▶ [WHAT TO DO] Return the entries exactly as they appear.

══ DATA TO EXAMINE

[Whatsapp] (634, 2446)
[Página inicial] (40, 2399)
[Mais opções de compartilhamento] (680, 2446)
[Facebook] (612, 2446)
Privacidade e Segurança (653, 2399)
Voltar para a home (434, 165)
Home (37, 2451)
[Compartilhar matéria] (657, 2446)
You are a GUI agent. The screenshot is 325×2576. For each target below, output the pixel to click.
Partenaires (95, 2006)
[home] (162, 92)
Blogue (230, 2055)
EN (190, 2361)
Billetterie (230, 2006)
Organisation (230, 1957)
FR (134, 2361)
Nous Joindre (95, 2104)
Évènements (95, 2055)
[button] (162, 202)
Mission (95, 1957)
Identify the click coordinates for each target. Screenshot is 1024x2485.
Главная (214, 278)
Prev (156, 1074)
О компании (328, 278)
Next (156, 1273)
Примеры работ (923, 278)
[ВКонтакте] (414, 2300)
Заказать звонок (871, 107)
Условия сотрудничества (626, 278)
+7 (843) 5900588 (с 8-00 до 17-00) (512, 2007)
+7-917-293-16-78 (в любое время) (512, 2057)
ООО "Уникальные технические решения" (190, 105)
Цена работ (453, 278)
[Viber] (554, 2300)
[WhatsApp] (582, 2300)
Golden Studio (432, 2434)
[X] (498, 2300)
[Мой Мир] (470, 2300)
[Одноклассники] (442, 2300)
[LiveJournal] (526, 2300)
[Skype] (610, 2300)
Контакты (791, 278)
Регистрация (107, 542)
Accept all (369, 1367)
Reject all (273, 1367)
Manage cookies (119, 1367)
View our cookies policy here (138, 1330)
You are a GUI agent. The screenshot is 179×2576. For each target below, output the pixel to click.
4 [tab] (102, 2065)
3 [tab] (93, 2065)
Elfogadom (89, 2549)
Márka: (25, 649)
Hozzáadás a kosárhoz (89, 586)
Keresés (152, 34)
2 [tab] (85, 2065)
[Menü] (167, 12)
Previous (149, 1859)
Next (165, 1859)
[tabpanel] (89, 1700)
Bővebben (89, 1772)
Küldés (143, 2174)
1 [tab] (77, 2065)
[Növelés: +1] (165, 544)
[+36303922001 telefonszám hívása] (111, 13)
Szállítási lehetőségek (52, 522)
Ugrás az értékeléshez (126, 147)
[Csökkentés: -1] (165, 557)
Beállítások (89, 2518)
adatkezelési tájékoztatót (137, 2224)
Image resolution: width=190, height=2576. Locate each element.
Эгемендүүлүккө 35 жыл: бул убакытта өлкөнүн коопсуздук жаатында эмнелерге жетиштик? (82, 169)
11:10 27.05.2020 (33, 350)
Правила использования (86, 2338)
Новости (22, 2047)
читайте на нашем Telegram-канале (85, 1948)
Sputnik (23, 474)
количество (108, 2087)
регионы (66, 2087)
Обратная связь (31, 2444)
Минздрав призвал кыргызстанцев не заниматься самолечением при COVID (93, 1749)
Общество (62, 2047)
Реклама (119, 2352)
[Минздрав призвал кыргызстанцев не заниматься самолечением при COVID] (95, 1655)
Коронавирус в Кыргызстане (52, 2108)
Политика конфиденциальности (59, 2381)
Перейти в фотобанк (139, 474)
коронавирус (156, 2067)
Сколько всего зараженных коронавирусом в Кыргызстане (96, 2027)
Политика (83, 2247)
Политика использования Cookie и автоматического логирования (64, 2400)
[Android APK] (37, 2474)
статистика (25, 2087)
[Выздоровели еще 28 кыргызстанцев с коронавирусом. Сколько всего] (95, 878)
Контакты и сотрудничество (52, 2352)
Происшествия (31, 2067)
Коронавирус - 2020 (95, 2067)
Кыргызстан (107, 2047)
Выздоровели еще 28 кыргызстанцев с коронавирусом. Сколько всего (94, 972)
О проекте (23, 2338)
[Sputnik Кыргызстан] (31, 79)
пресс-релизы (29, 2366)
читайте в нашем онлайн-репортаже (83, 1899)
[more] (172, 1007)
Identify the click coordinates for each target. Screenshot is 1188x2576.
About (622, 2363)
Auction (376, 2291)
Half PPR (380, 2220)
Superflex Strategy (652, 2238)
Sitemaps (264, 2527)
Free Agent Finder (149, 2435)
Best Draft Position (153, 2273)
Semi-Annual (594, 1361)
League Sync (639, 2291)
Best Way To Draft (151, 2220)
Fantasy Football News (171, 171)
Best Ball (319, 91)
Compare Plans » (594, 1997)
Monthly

════

▶ [WRITTEN REPLY]
[Whatsapp] (634, 2446)
[Página inicial] (40, 2399)
[Mais opções de compartilhamento] (680, 2446)
[Facebook] (612, 2446)
Privacidade e Segurança (653, 2399)
Voltar para a home (434, 165)
Home (37, 2451)
[Compartilhar matéria] (657, 2446)
You are a GUI agent. The screenshot is 325×2576. For each target below, output the pixel to click.
Partenaires (95, 2006)
[home] (162, 92)
Blogue (230, 2055)
EN (190, 2361)
Billetterie (230, 2006)
Organisation (230, 1957)
FR (134, 2361)
Nous Joindre (95, 2104)
Évènements (95, 2055)
[button] (162, 202)
Mission (95, 1957)
Identify the click coordinates for each target. Screenshot is 1024x2485.
Главная (214, 278)
Prev (156, 1074)
О компании (328, 278)
Next (156, 1273)
Примеры работ (923, 278)
[ВКонтакте] (414, 2300)
Заказать звонок (871, 107)
Условия сотрудничества (626, 278)
+7 (843) 5900588 (с 8-00 до 17-00) (512, 2007)
+7-917-293-16-78 (в любое время) (512, 2057)
ООО "Уникальные технические решения" (190, 105)
Цена работ (453, 278)
[Viber] (554, 2300)
[WhatsApp] (582, 2300)
Golden Studio (432, 2434)
[X] (498, 2300)
[Мой Мир] (470, 2300)
[Одноклассники] (442, 2300)
[LiveJournal] (526, 2300)
[Skype] (610, 2300)
Контакты (791, 278)
Регистрация (107, 542)
Accept all (369, 1367)
Reject all (273, 1367)
Manage cookies (119, 1367)
View our cookies policy here (138, 1330)
You are a GUI agent. The screenshot is 179×2576. For each target below, output the pixel to click.
4 [tab] (102, 2065)
3 [tab] (93, 2065)
Elfogadom (89, 2549)
Márka: (25, 649)
Hozzáadás a kosárhoz (89, 586)
Keresés (152, 34)
2 [tab] (85, 2065)
[Menü] (167, 12)
Previous (149, 1859)
Next (165, 1859)
[tabpanel] (89, 1700)
Bővebben (89, 1772)
Küldés (143, 2174)
1 [tab] (77, 2065)
[Növelés: +1] (165, 544)
[+36303922001 telefonszám hívása] (111, 13)
Szállítási lehetőségek (52, 522)
Ugrás az értékeléshez (126, 147)
[Csökkentés: -1] (165, 557)
Beállítások (89, 2518)
adatkezelési tájékoztatót (137, 2224)
Image resolution: width=190, height=2576. Locate each element.
Эгемендүүлүккө 35 жыл: бул убакытта өлкөнүн коопсуздук жаатында эмнелерге жетиштик? (82, 169)
11:10 27.05.2020 (33, 350)
Правила использования (86, 2338)
Новости (22, 2047)
читайте на нашем Telegram-канале (85, 1948)
Sputnik (23, 474)
количество (108, 2087)
регионы (66, 2087)
Обратная связь (31, 2444)
Минздрав призвал кыргызстанцев не заниматься самолечением при COVID (93, 1749)
Общество (62, 2047)
Реклама (119, 2352)
[Минздрав призвал кыргызстанцев не заниматься самолечением при COVID] (95, 1655)
Коронавирус в Кыргызстане (52, 2108)
Политика конфиденциальности (59, 2381)
Перейти в фотобанк (139, 474)
коронавирус (156, 2067)
Сколько всего зараженных коронавирусом в Кыргызстане (96, 2027)
Политика (83, 2247)
Политика использования Cookie и автоматического логирования (64, 2400)
[Android APK] (37, 2474)
статистика (25, 2087)
[Выздоровели еще 28 кыргызстанцев с коронавирусом. Сколько всего] (95, 878)
Контакты и сотрудничество (52, 2352)
Происшествия (31, 2067)
Коронавирус - 2020 (95, 2067)
Кыргызстан (107, 2047)
Выздоровели еще 28 кыргызстанцев с коронавирусом. Сколько всего (94, 972)
О проекте (23, 2338)
[Sputnik Кыргызстан] (31, 79)
пресс-релизы (29, 2366)
читайте в нашем онлайн-репортаже (83, 1899)
[more] (172, 1007)
Identify the click coordinates for each target. Screenshot is 1188x2576.
About (622, 2363)
Auction (376, 2291)
Half PPR (380, 2220)
Superflex Strategy (652, 2238)
Sitemaps (264, 2527)
Free Agent Finder (149, 2435)
Best Draft Position (153, 2273)
Semi-Annual (594, 1361)
League Sync (639, 2291)
Best Way To Draft (151, 2220)
Fantasy Football News (171, 171)
Best Ball (319, 91)
Compare Plans » (594, 1997)
Monthly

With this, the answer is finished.